**Excerto:**
»»

Não é demais notar que, neste
terreno, os Annales
seguiram o caminho já desbravado
pelo marxismo:
“o
marxismo representou muito cedo um
papel fecundo nessa renovação
metodológica. Na medida em que ele
tende a uma história ‘global’ ou
‘total’, que deve apreender
simultaneamente os diferentes
aspectos da vida social (o econômico
e o mental, o social e o político),
ele tem desde suas origens a vocação
de se abrir sem restrições às
diferentes ciências humanas.
Conferindo às classes sociais e à
sua luta um papel decisivo, ele
volta seu interesse mais para as
estruturas do que para o
acontecimento superficial, mais para
o coletivo do que para o individual,
mais para o cotidiano do que para o
acidental. Quanto aos métodos
quantitativos, será preciso lembrar
que Marx já fazia largo uso deles?”
(BOIS, 1993, p. 244.)
Mas esse
avanço técnico e metodológico dos
Annales careceu de uma
correspondente renovação teórica.

««

**Problema proposto 1:** Edite os registros, do início até a linha com "[x=74, y=45]", inclusive, substituindo "reload" por "refresh" e mantendo todo o resto inalterado.

**Dados fornecidos:**
»»

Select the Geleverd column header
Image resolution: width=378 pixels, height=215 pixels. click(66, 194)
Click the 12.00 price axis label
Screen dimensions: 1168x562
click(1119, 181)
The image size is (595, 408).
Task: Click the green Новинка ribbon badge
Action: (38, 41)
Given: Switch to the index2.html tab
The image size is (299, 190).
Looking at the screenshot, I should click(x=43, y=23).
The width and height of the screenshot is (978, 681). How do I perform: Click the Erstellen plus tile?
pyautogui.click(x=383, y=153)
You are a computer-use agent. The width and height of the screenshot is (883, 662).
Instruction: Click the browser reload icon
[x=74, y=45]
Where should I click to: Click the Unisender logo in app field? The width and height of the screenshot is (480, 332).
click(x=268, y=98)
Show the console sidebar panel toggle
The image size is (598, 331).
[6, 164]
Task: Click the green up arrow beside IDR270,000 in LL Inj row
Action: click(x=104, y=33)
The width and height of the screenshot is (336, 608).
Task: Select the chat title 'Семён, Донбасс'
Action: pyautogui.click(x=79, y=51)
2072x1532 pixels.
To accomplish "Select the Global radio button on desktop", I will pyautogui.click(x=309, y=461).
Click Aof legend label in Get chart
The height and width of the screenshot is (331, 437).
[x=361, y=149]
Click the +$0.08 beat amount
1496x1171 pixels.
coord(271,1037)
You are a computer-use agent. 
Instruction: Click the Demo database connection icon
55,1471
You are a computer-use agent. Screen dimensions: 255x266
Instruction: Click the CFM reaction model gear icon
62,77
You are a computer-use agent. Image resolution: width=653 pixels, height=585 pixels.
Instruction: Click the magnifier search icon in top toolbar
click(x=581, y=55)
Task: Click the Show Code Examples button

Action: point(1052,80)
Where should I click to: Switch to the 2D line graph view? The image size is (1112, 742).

««

**Problema proposto 2:** De acordo com o excerto, de que careceu o avanço técnico e metodológico dos Annales?

**Resposta completa 1:**
Select the Geleverd column header
Image resolution: width=378 pixels, height=215 pixels. click(66, 194)
Click the 12.00 price axis label
Screen dimensions: 1168x562
click(1119, 181)
The image size is (595, 408).
Task: Click the green Новинка ribbon badge
Action: (38, 41)
Given: Switch to the index2.html tab
The image size is (299, 190).
Looking at the screenshot, I should click(x=43, y=23).
The width and height of the screenshot is (978, 681). How do I perform: Click the Erstellen plus tile?
pyautogui.click(x=383, y=153)
You are a computer-use agent. The width and height of the screenshot is (883, 662).
Instruction: Click the browser refresh icon
[x=74, y=45]

**Resposta completa 2:** De uma correspondente renovação teórica.